§ Passage provided:
Start of Block

Divided into five layers, security of a blockchain involves being aware of different attacks from the infrastructure (hardware & physical security) to the social level (applications & phishing). This list is not exhaustive and only represents some of the main security considerations that must be made when evaluating blockchains. Not every attack mentioned will be described, but there is an excellent source for blockchains security considerations here.
Taking inspiration from the blockchain tech stack, we will orgnaize the security threats according to layers:
- Infrastructure Layer Security
- Data Layer Attacks
- Network Layer Attacks
- Protocol (Consensus) Layer Attacks
- Application Layer Attacks
| Blockchain | General |
|---|---|
| Validators (PoS) | Routers |
| Nodes (PoW) | Cloud Services |
| Miners (PoW) | Mobile Services |
The infrastructure layer involves the hardware components that build up the network. For blockchains this could mining hardware, node hardware, and their secure components, both physical and digital. Mining attacks are discussed below as part of consensus. We will exclude discussions on securing routers, validators, and the communication between them. Any cloud services will have a security policy for their services. Similarly, mobile services that run light clients or wallets will also use inherited security policy.
| Cryptographic | Transaction Related |
|---|---|
| General Cryptanalysis | Double Spending |
| Hash Collision | Transaction Malleability |
| Length Extension | Time-Locked Transaction |
Cryptanalysis and various cryptographic attacks will not be discussed here as they apply in general and are not specific to blockchain networks.
A transaction replay, or a double-spend attack is a type of fraudulent activity in which digital coins are spent more than once. Should someone be able to double spend, this will undermine the integrity and trust in the network, making it crucial for blockchain networks to have mechanisms to prevent this type of attack.

End of Block

§ Dataset content:

Start of Block

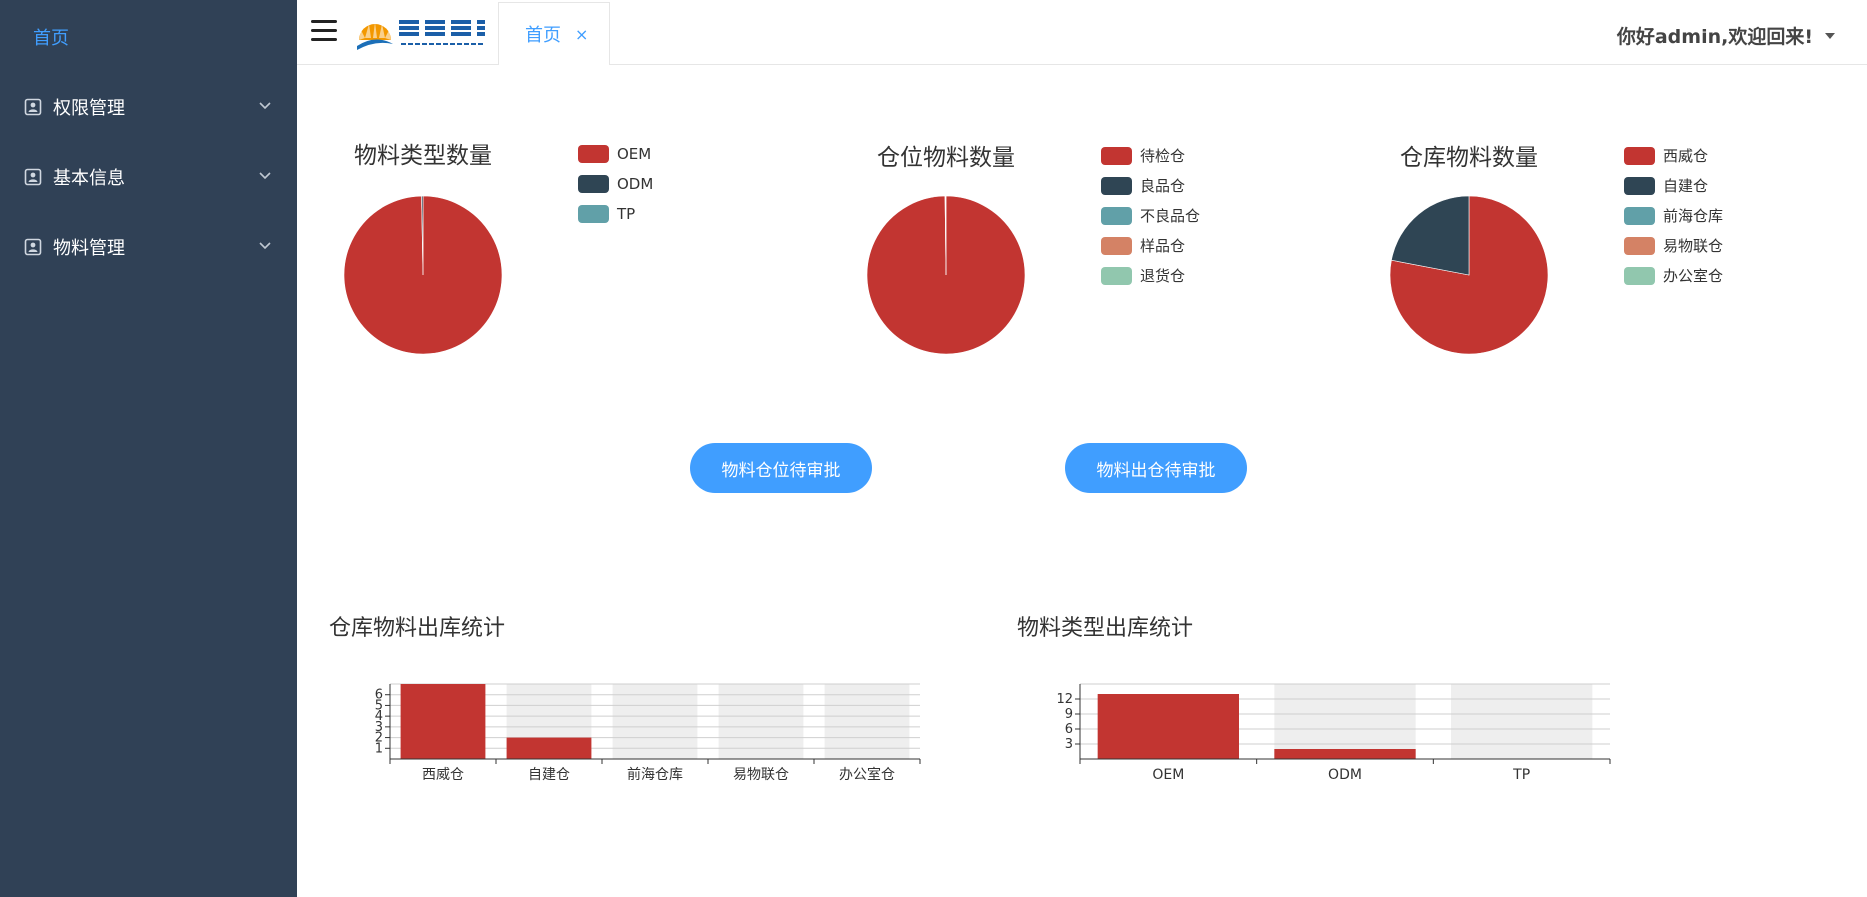  I want to click on close-icon: ×, so click(582, 34).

End of Block

§ What you need to do:
(1) Decide whether each statement agrees with the blockchain security text, answering yes or no and quoting the words of the text that settle it: (a) The list of security threats covers every possible attack. (b) Cryptographic attacks are left out because they are not specific to blockchain networks. (c) In a double-spend attack, digital coins are spent more than once.
(2) Return the portion of the blockchain security text from "Taking inspiration from" up to and including "inherited security policy.", copied word for word.
Rely only on the blockchain security text.

§ Answers for each item:
(1)
(a) No: "This list is not exhaustive"
(b) Yes: "Cryptanalysis and various cryptographic attacks will not be discussed here as they apply in general and are not specific to blockchain networks."
(c) Yes: "a type of fraudulent activity in which digital coins are spent more than once"

(2)
Taking inspiration from the blockchain tech stack, we will orgnaize the security threats according to layers:
- Infrastructure Layer Security
- Data Layer Attacks
- Network Layer Attacks
- Protocol (Consensus) Layer Attacks
- Application Layer Attacks
| Blockchain | General |
|---|---|
| Validators (PoS) | Routers |
| Nodes (PoW) | Cloud Services |
| Miners (PoW) | Mobile Services |
The infrastructure layer involves the hardware components that build up the network. For blockchains this could mining hardware, node hardware, and their secure components, both physical and digital. Mining attacks are discussed below as part of consensus. We will exclude discussions on securing routers, validators, and the communication between them. Any cloud services will have a security policy for their services. Similarly, mobile services that run light clients or wallets will also use inherited security policy.